Abeille-vie : Aviva condamné à payer près de 4,7 millions d’euros

Embourbé dans une affaire judiciaire sans fin à cause des contrats Abeille-vie, l’assureur Aviva a été condamné à payer 4,7 millions d’euros à une famille d’épargnants. 

Aviva France a été condamnée à verser près de 4,7 millions d’euros à une famille d’épargnants titulaire de quatre contrats Abeille-vie. L’assureur avait modifié unilatéralement les caractéristiques du contrat, de ce fait les titulaires des contrats auraient subi un manque à gagner considérable.

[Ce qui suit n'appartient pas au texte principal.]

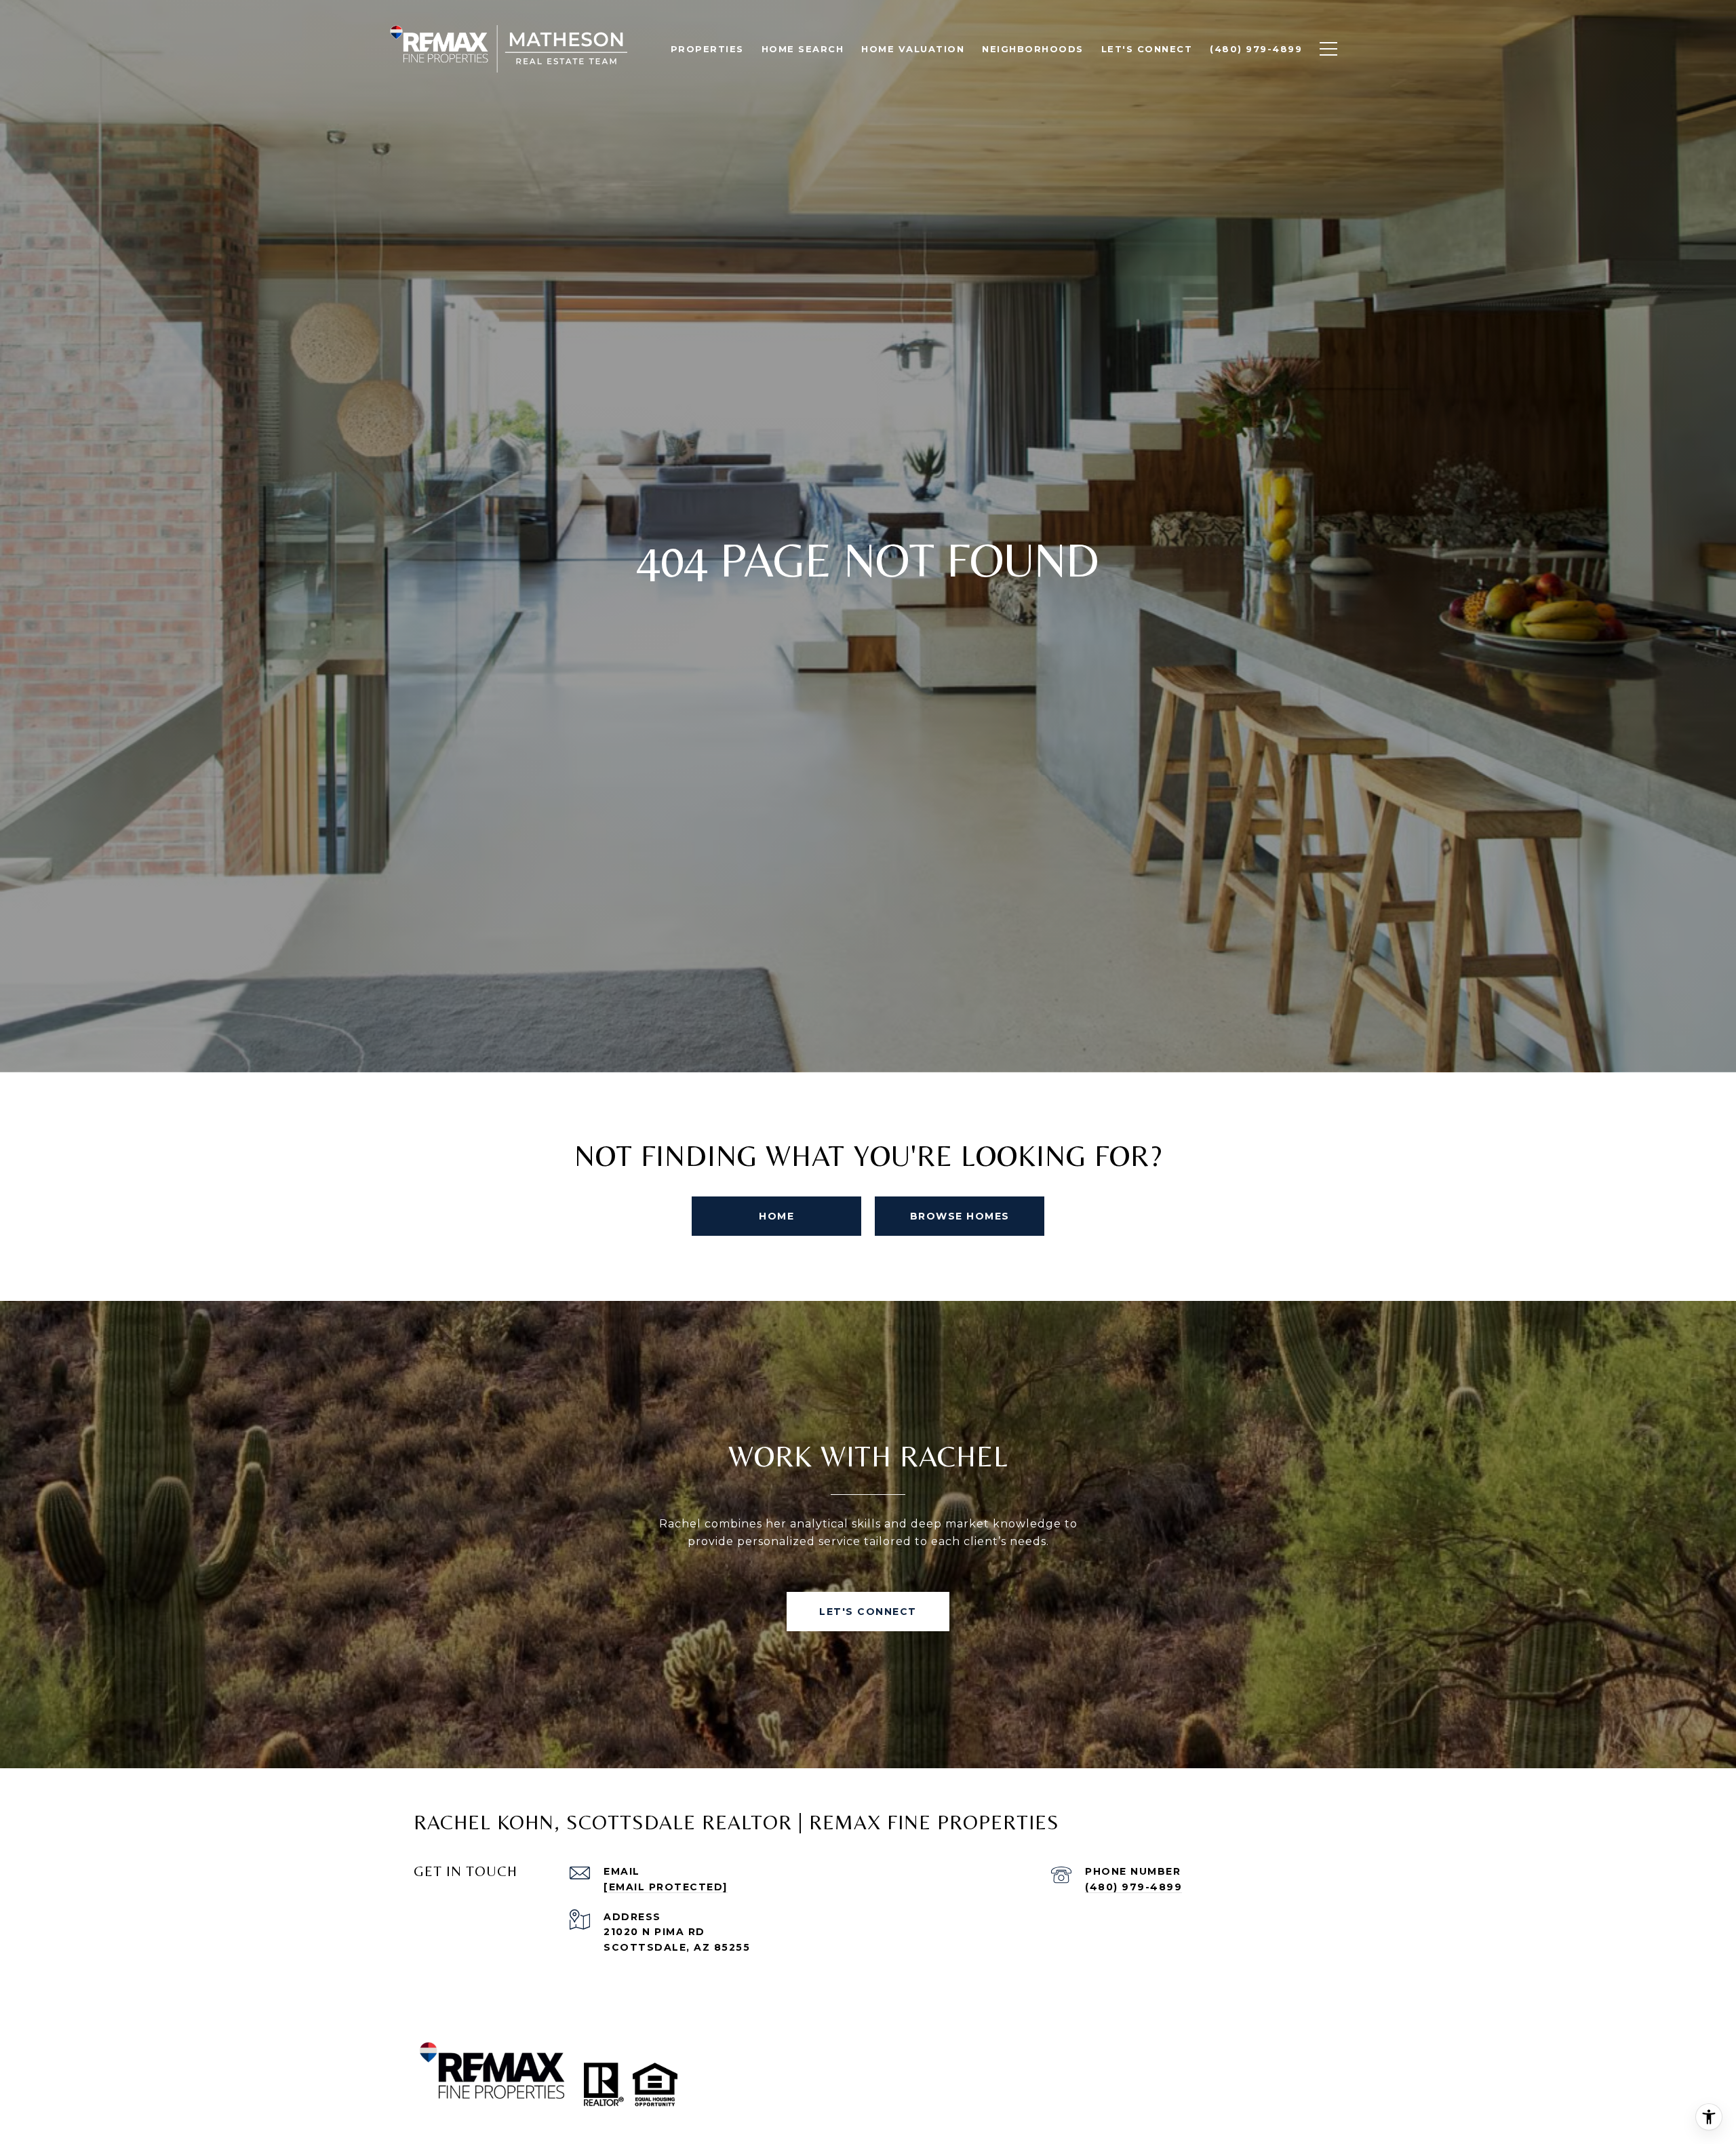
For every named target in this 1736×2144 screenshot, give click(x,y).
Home (776, 1216)
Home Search (803, 48)
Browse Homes (960, 1216)
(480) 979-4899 (1133, 1887)
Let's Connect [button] (868, 1611)
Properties (707, 48)
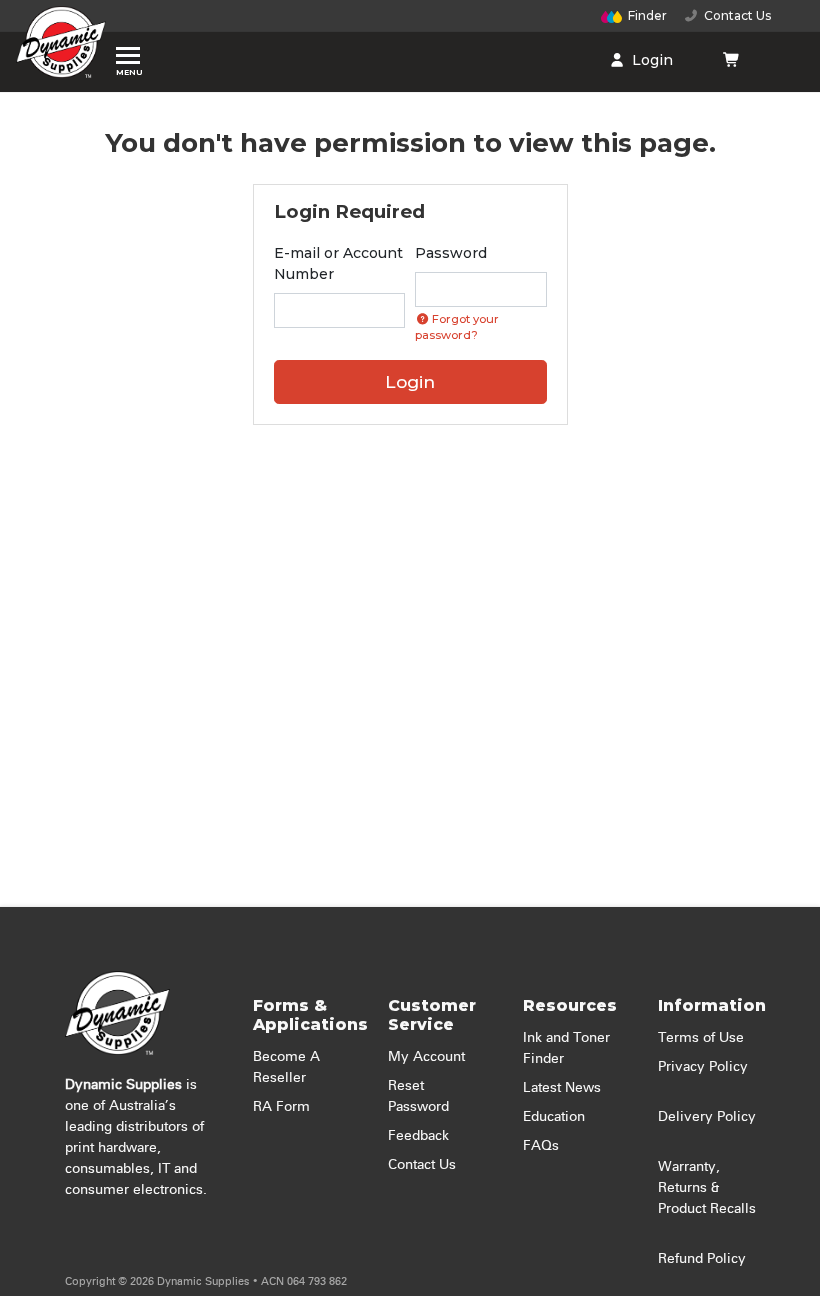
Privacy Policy (703, 1067)
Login (650, 60)
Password (451, 253)
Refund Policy (702, 1259)
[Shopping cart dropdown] (731, 60)
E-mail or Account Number (338, 263)
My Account (426, 1057)
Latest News (562, 1088)
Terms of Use (701, 1038)
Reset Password (418, 1096)
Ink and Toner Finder (566, 1048)
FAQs (541, 1146)
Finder (647, 15)
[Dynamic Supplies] (61, 47)
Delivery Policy (707, 1117)
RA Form (281, 1107)
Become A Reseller (286, 1067)
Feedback (418, 1136)
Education (554, 1117)
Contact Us (734, 15)
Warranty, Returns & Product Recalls (707, 1188)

Le contrat Abeille-vie est un contrat mis en place à la fin des années 1980 qui proposait à ses clients des contrats à cours connus. L’assuré pouvait décider du sort de son contrat et de ses unités de comptes en fonction du cours de la semaine précédente.

Après le rachat d’Abeille-Vie, l’assureur Aviva avait modifié unilatéralement la liste des actifs qui pouvaient être choisis par les assurés, puis a figé la composition des contrats.

Aviva doit payer

Se considérant lésée, cette famille d’épargnants a fait citer Aviva devant le tribunal de grande instance de Paris et a obtenu dans un premier temps la condamnation de l’assureur. Mercredi 18 mars, la cour d’appel a confirmé le caractère exécutoire de la décision, et ce malgré l’appel.

C’est la sanction d’un comportement de la compagnie qui vise à gagner le plus de temps possible. Ce jusqu-au-boutisme est totalement irresponsable“, a souligné auprès de l’AFP le conseil de la famille d’épargnants, Me Nicolas Lecoq-Vallon.

La somme que l’assureur est condamné à payer correspond à la moitié de l’indemnisation prévue au total. Les frais contractuels sur les versements refusés devraient aussi être déduits de la somme versée aux assurés. Selon Me Lecoq-Vallon, il y a encore aujourd’hui 50.000 détenteurs de contrats qui bénéficiaient initialement d’une clause d’arbitrage à cours connu et dont la situation n’est pas réglée.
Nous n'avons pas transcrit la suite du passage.